_Saved data entries_
>>>>
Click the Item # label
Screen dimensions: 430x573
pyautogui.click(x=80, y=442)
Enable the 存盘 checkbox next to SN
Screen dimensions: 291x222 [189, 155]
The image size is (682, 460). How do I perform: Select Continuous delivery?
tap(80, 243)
<<<<
>>>>
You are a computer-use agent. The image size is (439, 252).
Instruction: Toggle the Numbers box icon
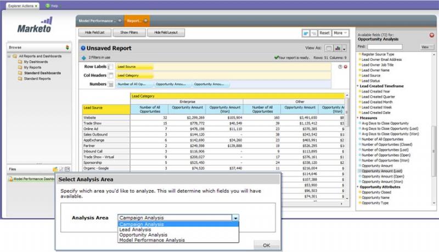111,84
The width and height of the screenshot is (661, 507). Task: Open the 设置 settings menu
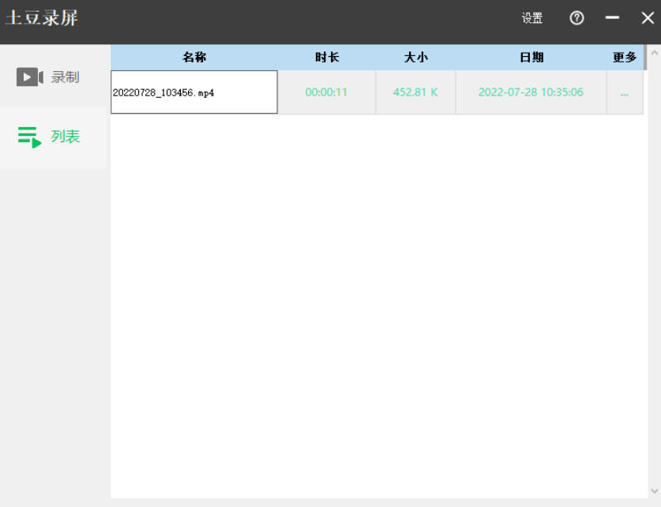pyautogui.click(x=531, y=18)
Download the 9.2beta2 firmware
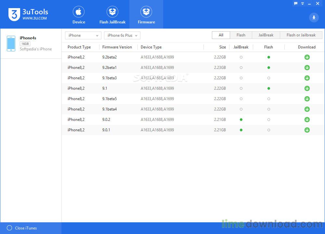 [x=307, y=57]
<<<<
_Set task_
Return every line of the material that contains the string "size". Case counts.

_Response below_
The image size is (682, 460). How do I perform: Select Continuous delivery?
You are a computer-use agent. The image size is (439, 252).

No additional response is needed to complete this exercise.